I started with some brute forcing up to 9 characters before moving onto trying several dictionaries with multiple rules. Nothing worked. It wasn’t a simple password.
The family suggested words that he may have used, and I tried many combinations of these to no avail. I left some brute force tasks running over the weekend before Ken let me know that the family had noticed some common formats to the passwords that he used. This is key. If you know the format of a password, then it can become trivial to attack. In this instance, the format was <word><number><exclamation><word>. That explained why the dictionary attacks with rules and the brute force attacks were failing.
Hashcat limitations
Unfortunately, Hashcat can be quite limiting in the attacks it can perform. It’s not possible to simply put that format into Hashcat and let it run. I had to create a custom dictionary from around 80,000 English words and then add digits and an optional exclamation character to each word. I could then use the Combinator attack in Hashcat to combine this custom dictionary with my original list of 80,000 English words. On the command line, that looks something like this:
hashcat -m9800 -a1 excel.hash wordsAndNumbers.txt english-88k-upper.txt
It’s a lot of combinations and most people would think that would be uncrackable within reasonable time, but when you have a password cracker that’ll crack more than 10 billion hashes per second, the password was cracked in under a minute! Whoop! He had used a 13-character password with a mix of character classes. The only weakness was that it contained two dictionary words which significantly reduced the strength.
This is why we don’t recommend mandating a password format for our customers such as ThreeRandomWords. It’s fine for online accounts which are subject to an account lockout policy, but for anything which can be attacked offline, or a compromised database, they are not secure. The important considerations are length and not using dictionary words. Of course it’s a bit more complicated than that, and there is a whole other blog on password policy guidance.
Make plans
It’s not a subject that comes up often in the IT world but ensuring the services and hardware you’ve been responsible for can be manged by someone else is important. Make sure your next of kin has access to everything they might want access to. Your phone and tablet, laptop, Bitlocker password, password manager password. Critical services such as house control, domain registrar, finance, and insurance. Even if they are in the password manager too.

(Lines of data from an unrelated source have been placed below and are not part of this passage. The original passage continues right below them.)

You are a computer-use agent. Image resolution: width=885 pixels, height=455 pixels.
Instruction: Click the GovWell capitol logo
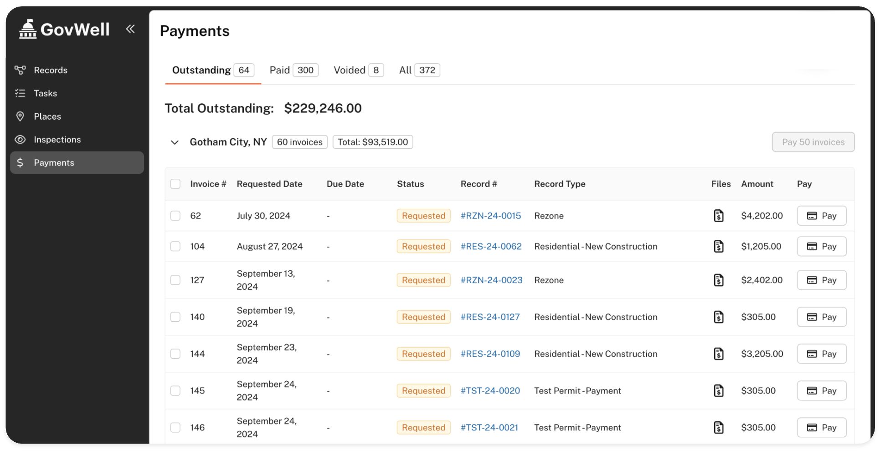pos(28,29)
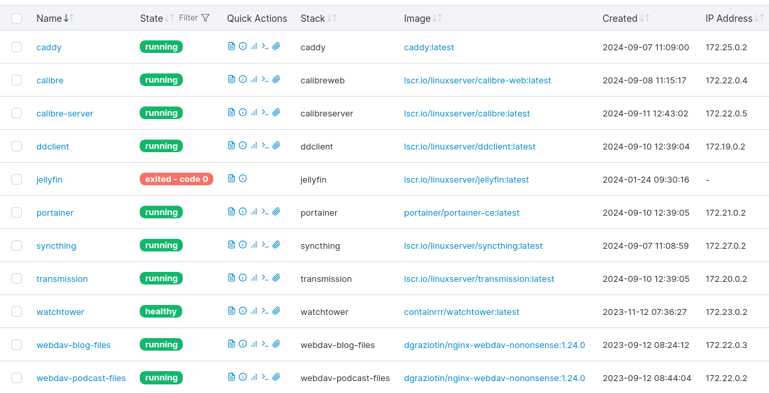Open exec console for the ddclient container
The image size is (769, 393).
(x=265, y=146)
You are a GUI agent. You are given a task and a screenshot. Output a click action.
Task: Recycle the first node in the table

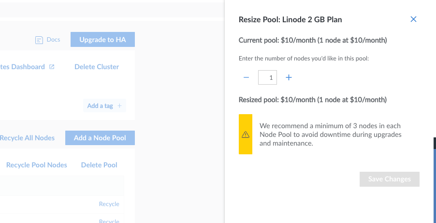pyautogui.click(x=109, y=204)
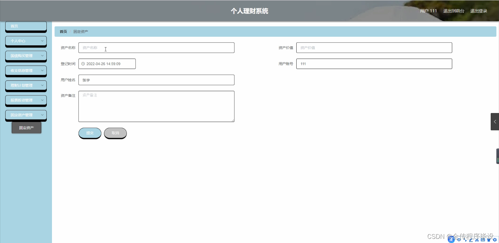Image resolution: width=499 pixels, height=243 pixels.
Task: Click the 退出到前台 link
Action: [x=454, y=11]
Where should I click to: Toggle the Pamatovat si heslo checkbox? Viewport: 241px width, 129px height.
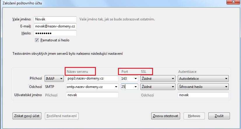pos(37,40)
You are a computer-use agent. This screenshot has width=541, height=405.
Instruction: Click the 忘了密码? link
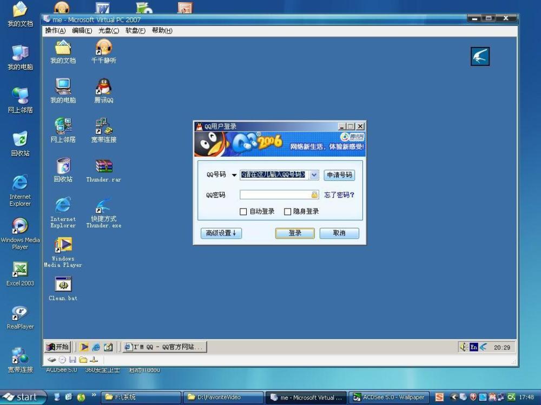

Like many techies I run a home lab… well actually my whole home is the lab! I went overkill on a Ubiquiti network stack with 10 VLANs, multiple switches, 2 internet connections, and a Proxmox cluster on 25Gig fibre. Home Assistant controls everything – including physical access. I prefer to learn by doing and the only thing that will stop me now is the price of RAM!
My Wife relies on me to keep that running. When I’m not here, she needs that to just work, and that’s why I have an arrangement with my techie friend, Scott. He’s kindly agreed to simplify the network, rip out Home Assistant, and he gets to keep everything he removes! My passwords to everything are written down, secured, and accessible to others. It’s become an important part of estate planning.
A bittersweet end
The family were relieved and grateful that we had cracked the password to the spreadsheet, and they now had access to critical infrastructure and accounts. It had only taken a powerful server and more electricity than a house uses in a week, but we got there, and we were happy to have helped a family at a very difficult time at Christmas.